What Is POA&M? Plan of Action and Milestones Explained
By
Jason Miller
·
3 minute read
What Is POA&M?
POA&M stands for Plan of Action and Milestones. In cybersecurity and compliance programs, a POA&M is a living document that tracks security gaps, the corrective actions required to fix them, who owns the work, and when each milestone is due.
Teams use POA&Ms to turn audit findings, control deficiencies, and known risks into an accountable remediation plan. Instead of simply identifying a weakness, a POA&M shows how the organization will address it and how progress will be measured over time.
Why POA&Ms Matter
Most organizations do not remediate every control gap at once. They need a practical way to prioritize work, assign responsibility, and demonstrate progress to leadership, customers, and assessors. That is where a POA&M becomes valuable.
- Track open security and compliance gaps in one place
- Assign owners, due dates, and milestones
- Prioritize remediation based on risk and business impact
- Document progress for audits, assessments, and customer reviews
- Reduce the chance that known weaknesses remain open without action
What a POA&M Typically Includes
While formats vary, a strong POA&M usually includes the same core fields:
- A description of the weakness, failed control, or audit finding
- The system, asset, or process affected
- The remediation steps required to close the issue
- The person or team responsible for the work
- Interim milestones and target completion dates
- Current status, risk level, and supporting notes or evidence
The goal is simple: give the organization a clear record of what is wrong, what will be done, and whether the issue is actually moving toward closure.
How a POA&M Works in Practice
- A security assessment, audit, or internal review identifies a gap.
- The finding is documented in the POA&M with enough detail to guide remediation.
- An owner is assigned along with milestones and target dates.
- The team tracks progress, updates status, and records evidence as work is completed.
- Leadership, auditors, or customers review the POA&M to understand open risk and remediation progress.
When maintained well, a POA&M becomes part of normal operational discipline rather than a document that only appears during an audit.
POA&M vs. SSP: What Is the Difference?
A POA&M is often discussed alongside a System Security Plan (SSP), but they serve different purposes.
- An SSP explains the security controls your organization has implemented and how they operate.
- A POA&M captures what is still missing, incomplete, or in need of remediation.
In practice, the SSP describes the current control environment, while the POA&M tracks the work required to improve it.
Where POA&Ms Commonly Show Up
POA&Ms are common in programs where organizations need to document and manage remediation over time. Examples include:
- CMMC and NIST 800-171 readiness efforts
- FedRAMP and federal assessment programs
- Internal audit and governance programs
- Customer or third-party security reviews
- Post-assessment remediation planning after gap analyses
Any organization working through structured compliance or security improvement efforts can benefit from a disciplined POA&M process.
Common POA&M Mistakes
- Listing findings without clear owners
- Using vague remediation steps that cannot be measured
- Setting dates without tracking milestone progress
- Failing to update status after work has started
- Treating the POA&M like an audit artifact instead of an operational tool
A POA&M only helps if it stays current and reflects real remediation activity.
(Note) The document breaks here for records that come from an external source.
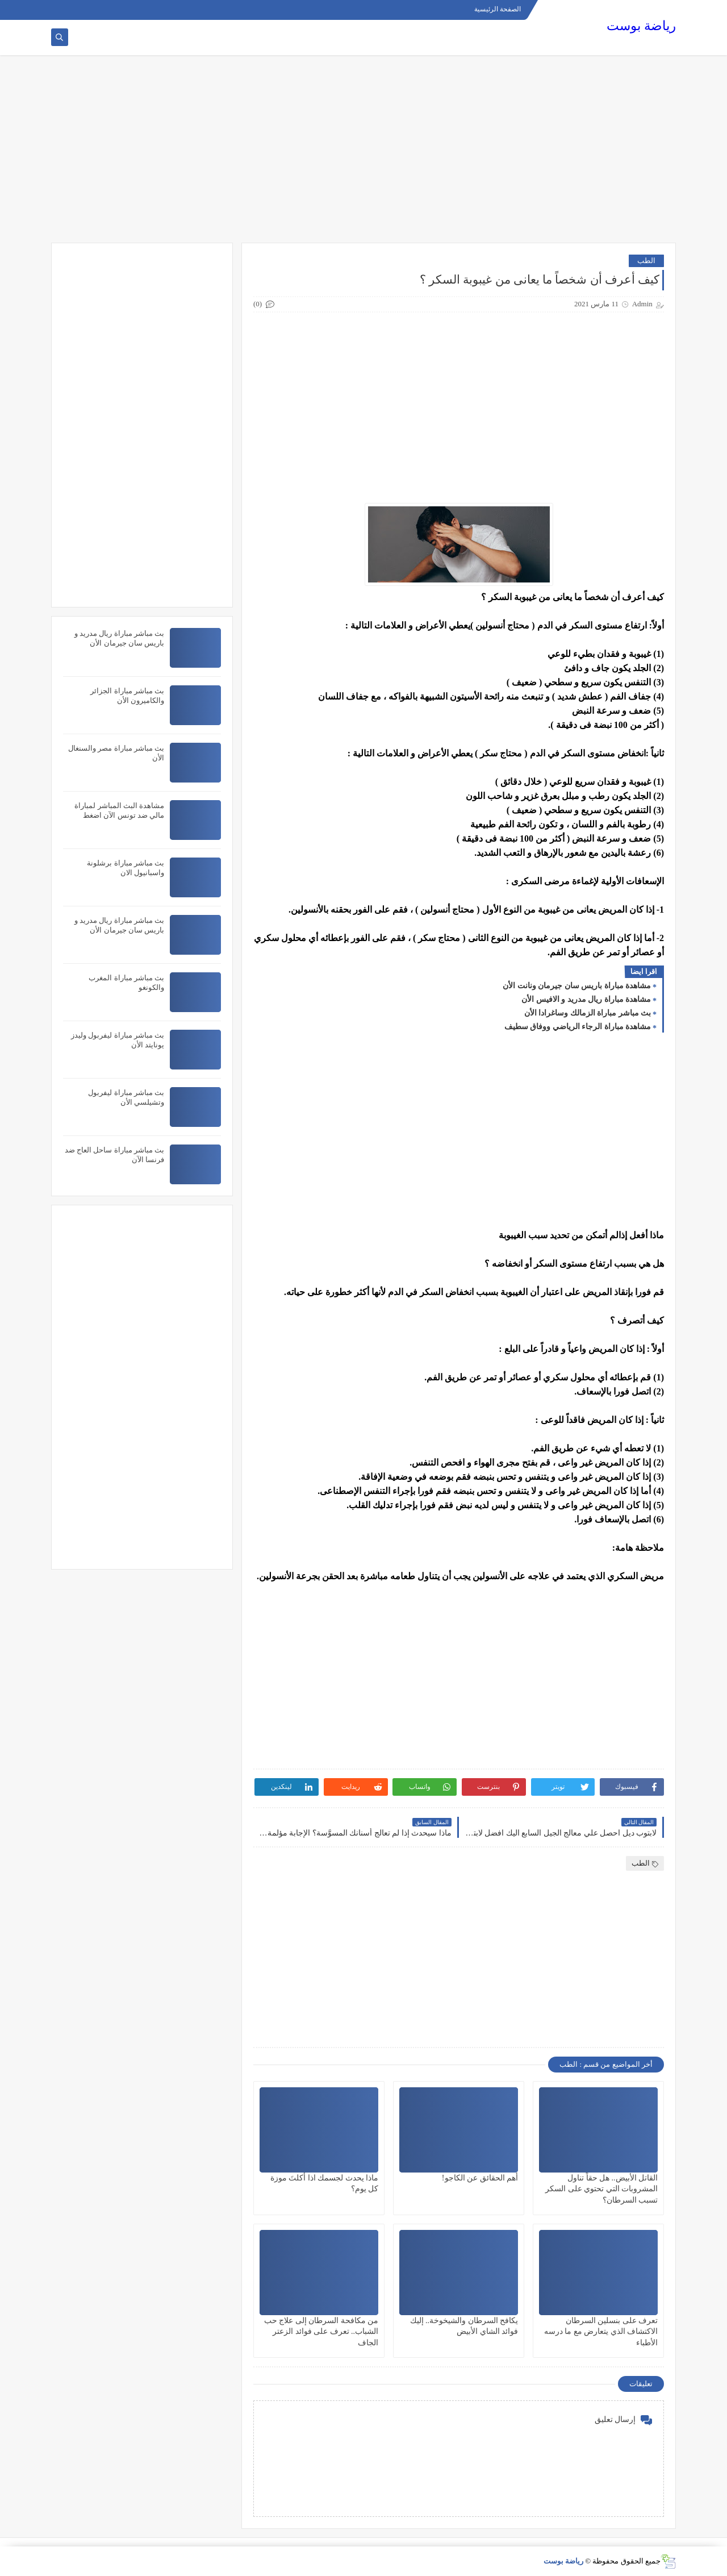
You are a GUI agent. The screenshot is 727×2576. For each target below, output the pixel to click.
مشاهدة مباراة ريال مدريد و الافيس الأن (586, 999)
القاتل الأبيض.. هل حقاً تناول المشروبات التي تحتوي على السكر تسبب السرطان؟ (601, 2189)
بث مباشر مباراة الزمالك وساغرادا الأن (587, 1013)
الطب (646, 260)
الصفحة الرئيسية (497, 9)
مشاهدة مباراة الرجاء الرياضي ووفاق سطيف (577, 1026)
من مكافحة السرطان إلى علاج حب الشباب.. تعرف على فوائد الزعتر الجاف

How BitLyft Helps Teams Close POA&M Items Faster
A POA&M is only useful if the underlying security work gets done. BitLyft helps organizations shorten the gap between identifying a control issue and resolving it.
- True MDR provides continuous monitoring, expert investigation, and documented response activity that supports ongoing compliance programs.
- BitLyft AIR® automates repetitive detection and response steps so teams can address risk faster without adding headcount.
- BitLyft's CMMC support helps organizations align security operations with compliance expectations and evidence needs.
Did you know?
A POA&M is not just a list of problems. It is a management tool that shows whether your team can consistently drive remediation to completion.
Conclusion
A POA&M helps organizations move from identifying security weaknesses to tracking real remediation work. When it is maintained well, it improves accountability, supports compliance readiness, and gives leadership a clearer view of risk.
If your team needs help turning findings into action, request a demo to see how BitLyft supports continuous monitoring, response, and compliance-focused operations.
FAQs
What does POA&M stand for?
POA&M stands for Plan of Action and Milestones.
What is the purpose of a POA&M?
A POA&M tracks security or compliance gaps, assigns ownership, and documents the milestones needed to remediate them.
Is a POA&M the same thing as an SSP?
No. An SSP describes implemented controls, while a POA&M tracks weaknesses, missing controls, and remediation work.
Who uses POA&Ms?
Security teams, compliance leads, assessors, and organizations working through frameworks such as CMMC, NIST 800-171, and FedRAMP commonly use POA&Ms.
What should be included in a POA&M?
A useful POA&M includes the finding, remediation steps, owner, milestones, due dates, status, and evidence of progress.